NIEREMBERG JUAN EUSEBIO (1595-1658)
Jésuite espagnol, Juan Eusebio Nieremberg naquit à Madrid de parents allemands. Il fit ses études chez les jésuites ; à l'université d'Alcalá, puis à celle de Salamanque il reçut une solide formation d'humaniste et de théologien. Il fit profession dans la Compagnie de Jésus en 1616. La direction spirituelle et l'enseignement furent le plus clair de son activité : il ne put faire aboutir son désir d'être missionnaire aux Indes occidentales. Son œuvre, très abondante, est plus appliquée à l'ascèse qu'orientée vers le mysticisme : lui-même était renommé pour la rigueur extrême de ses mortifications. Ses œuvres spirituelles connurent un immense succès, qui s'étendit hors de l'Espagne. Elles traitent des questions les plus variées : de l'histoire naturelle à la philosophie, du pouvoir politique à l'hagiographie. Une curiosité universelle inspire ces écrits qui ont tous pour objet d'entraîner le lecteur à la perfection chrétienne tout en exaltant l'« amabilité » de Dieu : Causa y remedio de los males públicos, Corona virtuosa y virtud coronada, De la hermosura de Dios y su amabilidad, Vida divina y camino real, Aprecio y estima de la divina gracia.

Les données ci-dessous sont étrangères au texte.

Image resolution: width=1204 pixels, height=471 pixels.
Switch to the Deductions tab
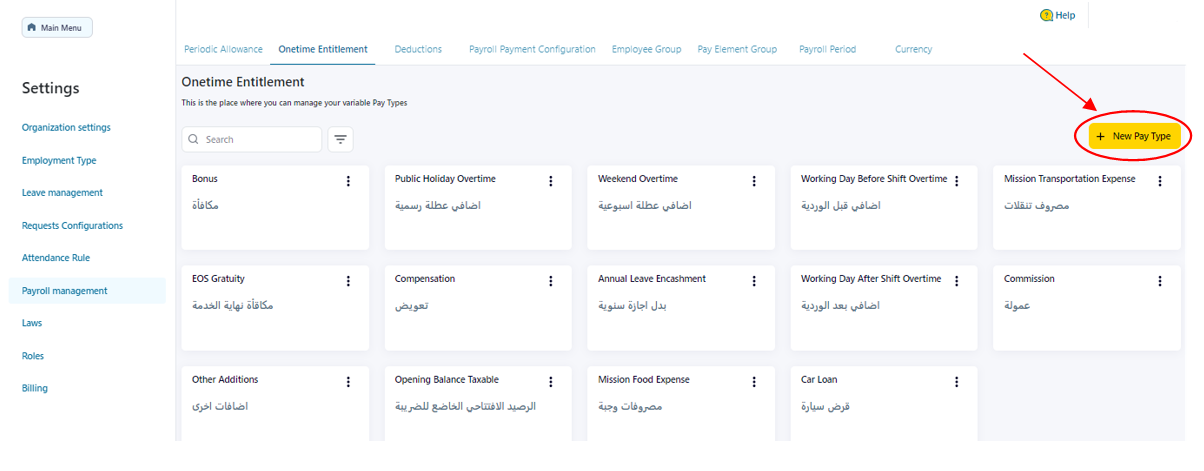pyautogui.click(x=418, y=49)
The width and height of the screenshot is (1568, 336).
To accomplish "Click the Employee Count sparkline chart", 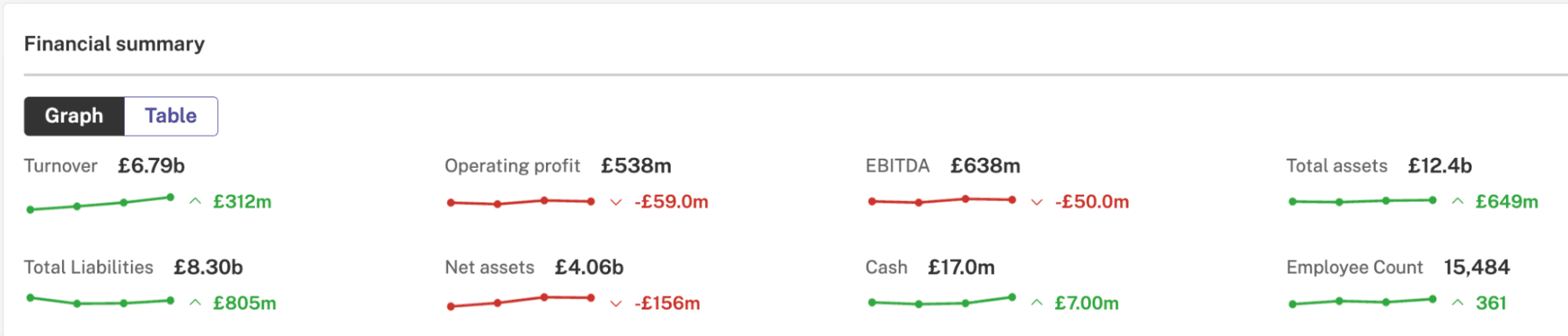I will 1362,301.
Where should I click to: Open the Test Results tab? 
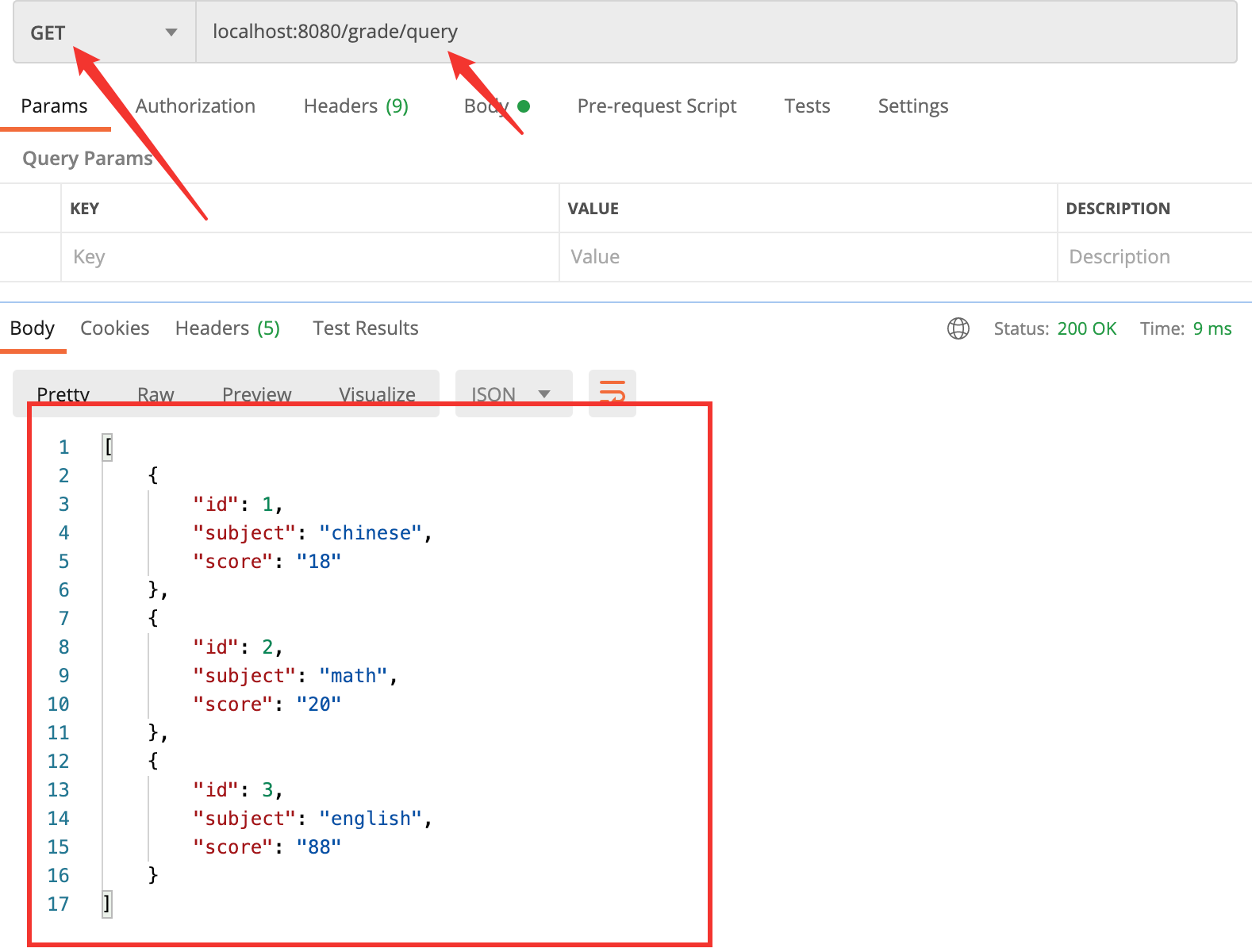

On retiendra surtout un grand traité d'ascétisme : Diferencia entre lo temporal y lo eterno, crisól de desengaños (1643) ; ce « creuset du désabusement » oppose, sur le mode baroque, l'éternelle et immuable Vérité au monde naturel qui n'en est que le chemin parsemé d'illusions et digne de mépris. Ce contemptus mundi ne réfrène cependant pas l'ardeur d'écrire de cet auteur prolixe et doué. Sa biographie de saint François Borgia (1644) est considérée comme un modèle du genre, surpassant celle qu'il écrivit de saint Ignace de Loyola (1645). Nieremberg est un écrivain de premier plan, élégant et précis, à l'écart de la préciosité et du conceptisme qui faisaient fureur en son temps. Sa version en espagnol de L'Imitation du Christ a connu un succès qui ne s'est pas démenti jusqu'à aujourd'hui. Ses Lettres, souvent de pure fiction, sont une mine de renseignements sur les mœurs et les systèmes de pensée dans l'Espagne de Philippe III et de Philippe IV.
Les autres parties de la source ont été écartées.